Work request: Repeat the entries below exactly and in full.

═══ Stored data ═══

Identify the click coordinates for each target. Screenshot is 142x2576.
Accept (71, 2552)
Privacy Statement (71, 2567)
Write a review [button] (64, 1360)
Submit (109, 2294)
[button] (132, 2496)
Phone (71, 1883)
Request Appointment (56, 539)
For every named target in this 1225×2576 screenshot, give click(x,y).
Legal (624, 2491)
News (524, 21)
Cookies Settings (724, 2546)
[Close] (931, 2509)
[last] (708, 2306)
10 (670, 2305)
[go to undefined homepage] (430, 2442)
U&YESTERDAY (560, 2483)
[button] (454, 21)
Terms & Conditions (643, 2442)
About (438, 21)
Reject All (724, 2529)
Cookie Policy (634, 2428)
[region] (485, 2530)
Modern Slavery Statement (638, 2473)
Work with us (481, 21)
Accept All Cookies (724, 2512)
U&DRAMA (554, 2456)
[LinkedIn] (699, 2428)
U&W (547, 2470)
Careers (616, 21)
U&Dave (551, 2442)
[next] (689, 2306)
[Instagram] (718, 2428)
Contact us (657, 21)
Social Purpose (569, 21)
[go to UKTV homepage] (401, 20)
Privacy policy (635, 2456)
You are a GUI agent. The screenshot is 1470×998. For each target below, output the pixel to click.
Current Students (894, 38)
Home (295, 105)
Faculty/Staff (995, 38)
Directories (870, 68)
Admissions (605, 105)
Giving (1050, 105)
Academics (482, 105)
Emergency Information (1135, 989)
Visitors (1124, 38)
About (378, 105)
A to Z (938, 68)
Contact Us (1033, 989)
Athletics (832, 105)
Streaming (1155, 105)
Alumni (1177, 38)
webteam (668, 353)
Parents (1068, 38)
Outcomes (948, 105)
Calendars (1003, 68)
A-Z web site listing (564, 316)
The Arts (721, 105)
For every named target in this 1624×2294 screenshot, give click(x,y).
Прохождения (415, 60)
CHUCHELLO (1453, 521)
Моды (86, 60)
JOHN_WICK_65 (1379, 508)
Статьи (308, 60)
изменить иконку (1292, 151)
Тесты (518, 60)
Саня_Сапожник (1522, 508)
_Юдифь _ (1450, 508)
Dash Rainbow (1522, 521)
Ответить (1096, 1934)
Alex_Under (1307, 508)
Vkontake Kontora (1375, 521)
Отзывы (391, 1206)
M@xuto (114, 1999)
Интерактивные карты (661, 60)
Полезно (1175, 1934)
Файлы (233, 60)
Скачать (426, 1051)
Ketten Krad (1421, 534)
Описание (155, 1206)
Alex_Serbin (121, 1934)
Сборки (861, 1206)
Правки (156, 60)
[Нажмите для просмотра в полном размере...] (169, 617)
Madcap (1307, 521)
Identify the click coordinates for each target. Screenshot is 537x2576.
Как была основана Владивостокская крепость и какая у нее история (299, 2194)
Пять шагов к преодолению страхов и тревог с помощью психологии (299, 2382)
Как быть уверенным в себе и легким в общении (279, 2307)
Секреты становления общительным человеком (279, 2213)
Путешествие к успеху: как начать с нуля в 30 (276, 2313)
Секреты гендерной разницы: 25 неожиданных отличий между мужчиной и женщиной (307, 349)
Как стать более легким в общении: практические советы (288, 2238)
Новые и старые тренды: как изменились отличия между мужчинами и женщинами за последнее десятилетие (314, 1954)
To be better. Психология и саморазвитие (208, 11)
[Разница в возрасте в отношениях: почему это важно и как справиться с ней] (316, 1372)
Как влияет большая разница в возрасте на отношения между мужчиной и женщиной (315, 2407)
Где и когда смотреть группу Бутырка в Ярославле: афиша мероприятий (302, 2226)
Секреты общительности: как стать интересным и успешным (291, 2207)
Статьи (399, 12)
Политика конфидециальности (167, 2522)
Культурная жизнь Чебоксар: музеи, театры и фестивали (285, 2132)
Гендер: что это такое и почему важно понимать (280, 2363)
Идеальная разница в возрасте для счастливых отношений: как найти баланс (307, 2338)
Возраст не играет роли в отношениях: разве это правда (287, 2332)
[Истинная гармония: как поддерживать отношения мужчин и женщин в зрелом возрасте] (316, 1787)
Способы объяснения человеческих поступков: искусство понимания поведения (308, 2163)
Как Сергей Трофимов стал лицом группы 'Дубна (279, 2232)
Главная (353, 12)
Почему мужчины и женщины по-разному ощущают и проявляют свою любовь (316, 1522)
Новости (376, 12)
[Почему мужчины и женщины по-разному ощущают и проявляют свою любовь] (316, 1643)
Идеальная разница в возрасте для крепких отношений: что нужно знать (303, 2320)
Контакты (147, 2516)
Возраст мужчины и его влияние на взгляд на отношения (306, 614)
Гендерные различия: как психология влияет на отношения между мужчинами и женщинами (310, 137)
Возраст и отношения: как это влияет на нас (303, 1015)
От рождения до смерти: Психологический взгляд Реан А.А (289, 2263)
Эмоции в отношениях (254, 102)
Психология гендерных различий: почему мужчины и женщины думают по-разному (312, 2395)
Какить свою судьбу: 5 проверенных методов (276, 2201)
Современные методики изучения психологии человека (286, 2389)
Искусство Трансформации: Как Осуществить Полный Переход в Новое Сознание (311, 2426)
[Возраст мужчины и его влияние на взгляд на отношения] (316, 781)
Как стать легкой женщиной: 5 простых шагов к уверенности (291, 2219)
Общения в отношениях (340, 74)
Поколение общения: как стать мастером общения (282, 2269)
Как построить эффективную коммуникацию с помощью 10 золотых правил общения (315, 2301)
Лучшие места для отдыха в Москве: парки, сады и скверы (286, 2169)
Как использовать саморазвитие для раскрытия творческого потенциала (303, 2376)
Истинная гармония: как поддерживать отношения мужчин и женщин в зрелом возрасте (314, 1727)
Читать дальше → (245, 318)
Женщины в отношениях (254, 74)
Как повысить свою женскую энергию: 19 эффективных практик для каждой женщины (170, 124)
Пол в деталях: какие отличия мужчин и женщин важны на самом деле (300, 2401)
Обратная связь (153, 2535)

═══

Answer to this task:
Identify the click coordinates for each target. Screenshot is 142x2576.
Accept (71, 2552)
Privacy Statement (71, 2567)
Write a review [button] (64, 1360)
Submit (109, 2294)
[button] (132, 2496)
Phone (71, 1883)
Request Appointment (56, 539)
For every named target in this 1225×2576 screenshot, give click(x,y).
Legal (624, 2491)
News (524, 21)
Cookies Settings (724, 2546)
[Close] (931, 2509)
[last] (708, 2306)
10 (670, 2305)
[go to undefined homepage] (430, 2442)
U&YESTERDAY (560, 2483)
[button] (454, 21)
Terms & Conditions (643, 2442)
About (438, 21)
Reject All (724, 2529)
Cookie Policy (634, 2428)
[region] (485, 2530)
Modern Slavery Statement (638, 2473)
Work with us (481, 21)
Accept All Cookies (724, 2512)
U&DRAMA (554, 2456)
[LinkedIn] (699, 2428)
U&W (547, 2470)
Careers (616, 21)
U&Dave (551, 2442)
[next] (689, 2306)
[Instagram] (718, 2428)
Contact us (657, 21)
Social Purpose (569, 21)
[go to UKTV homepage] (401, 20)
Privacy policy (635, 2456)
You are a GUI agent. The screenshot is 1470×998. For each target below, output the pixel to click.
Current Students (894, 38)
Home (295, 105)
Faculty/Staff (995, 38)
Directories (870, 68)
Admissions (605, 105)
Giving (1050, 105)
Academics (482, 105)
Emergency Information (1135, 989)
Visitors (1124, 38)
About (378, 105)
A to Z (938, 68)
Contact Us (1033, 989)
Athletics (832, 105)
Streaming (1155, 105)
Alumni (1177, 38)
webteam (668, 353)
Parents (1068, 38)
Outcomes (948, 105)
Calendars (1003, 68)
A-Z web site listing (564, 316)
The Arts (721, 105)
For every named target in this 1624×2294 screenshot, give click(x,y).
Прохождения (415, 60)
CHUCHELLO (1453, 521)
Моды (86, 60)
JOHN_WICK_65 (1379, 508)
Статьи (308, 60)
изменить иконку (1292, 151)
Тесты (518, 60)
Саня_Сапожник (1522, 508)
_Юдифь _ (1450, 508)
Dash Rainbow (1522, 521)
Ответить (1096, 1934)
Alex_Under (1307, 508)
Vkontake Kontora (1375, 521)
Отзывы (391, 1206)
M@xuto (114, 1999)
Интерактивные карты (661, 60)
Полезно (1175, 1934)
Файлы (233, 60)
Скачать (426, 1051)
Ketten Krad (1421, 534)
Описание (155, 1206)
Alex_Serbin (121, 1934)
Сборки (861, 1206)
Правки (156, 60)
[Нажмите для просмотра в полном размере...] (169, 617)
Madcap (1307, 521)
Identify the click coordinates for each target. Screenshot is 537x2576.
Как была основана Владивостокская крепость и какая у нее история (299, 2194)
Пять шагов к преодолению страхов и тревог с помощью психологии (299, 2382)
Как быть уверенным в себе и легким в общении (279, 2307)
Секреты становления общительным человеком (279, 2213)
Путешествие к успеху: как начать с нуля в 30 (276, 2313)
Секреты гендерной разницы: 25 неожиданных отличий между мужчиной и женщиной (307, 349)
Как стать более легким в общении: практические советы (288, 2238)
Новые и старые тренды: как изменились отличия между мужчинами и женщинами за последнее десятилетие (314, 1954)
To be better. Психология и саморазвитие (208, 11)
[Разница в возрасте в отношениях: почему это важно и как справиться с ней] (316, 1372)
Как влияет большая разница в возрасте на отношения между мужчиной и женщиной (315, 2407)
Где и когда смотреть группу Бутырка в Ярославле: афиша мероприятий (302, 2226)
Секреты общительности: как стать интересным и успешным (291, 2207)
Статьи (399, 12)
Политика конфидециальности (167, 2522)
Культурная жизнь Чебоксар: музеи, театры и фестивали (285, 2132)
Гендер: что это такое и почему важно понимать (280, 2363)
Идеальная разница в возрасте для счастливых отношений: как найти баланс (307, 2338)
Возраст не играет роли в отношениях: разве это правда (287, 2332)
[Истинная гармония: как поддерживать отношения мужчин и женщин в зрелом возрасте] (316, 1787)
Способы объяснения человеческих поступков: искусство понимания поведения (308, 2163)
Как Сергей Трофимов стал лицом группы 'Дубна (279, 2232)
Главная (353, 12)
Почему мужчины и женщины по-разному ощущают и проявляют свою любовь (316, 1522)
Новости (376, 12)
[Почему мужчины и женщины по-разному ощущают и проявляют свою любовь] (316, 1643)
Идеальная разница в возрасте для крепких отношений: что нужно знать (303, 2320)
Контакты (147, 2516)
Возраст мужчины и его влияние на взгляд на отношения (306, 614)
Гендерные различия: как психология влияет на отношения между мужчинами и женщинами (310, 137)
Возраст и отношения: как это влияет на нас (303, 1015)
От рождения до смерти: Психологический взгляд Реан А.А (289, 2263)
Эмоции в отношениях (254, 102)
Психология гендерных различий: почему мужчины и женщины думают по-разному (312, 2395)
Какить свою судьбу: 5 проверенных методов (276, 2201)
Современные методики изучения психологии человека (286, 2389)
Искусство Трансформации: Как Осуществить Полный Переход в Новое Сознание (311, 2426)
[Возраст мужчины и его влияние на взгляд на отношения] (316, 781)
Как стать легкой женщиной: 5 простых шагов к уверенности (291, 2219)
Общения в отношениях (340, 74)
Поколение общения: как стать мастером общения (282, 2269)
Как построить эффективную коммуникацию с помощью 10 золотых правил общения (315, 2301)
Лучшие места для отдыха в Москве: парки, сады и скверы (286, 2169)
Как использовать саморазвитие для раскрытия творческого потенциала (303, 2376)
Истинная гармония: как поддерживать отношения мужчин и женщин в зрелом возрасте (314, 1727)
Читать дальше → (245, 318)
Женщины в отношениях (254, 74)
Как повысить свою женскую энергию: 19 эффективных практик для каждой женщины (170, 124)
Пол в деталях: какие отличия мужчин и женщин важны на самом деле (300, 2401)
Обратная связь (153, 2535)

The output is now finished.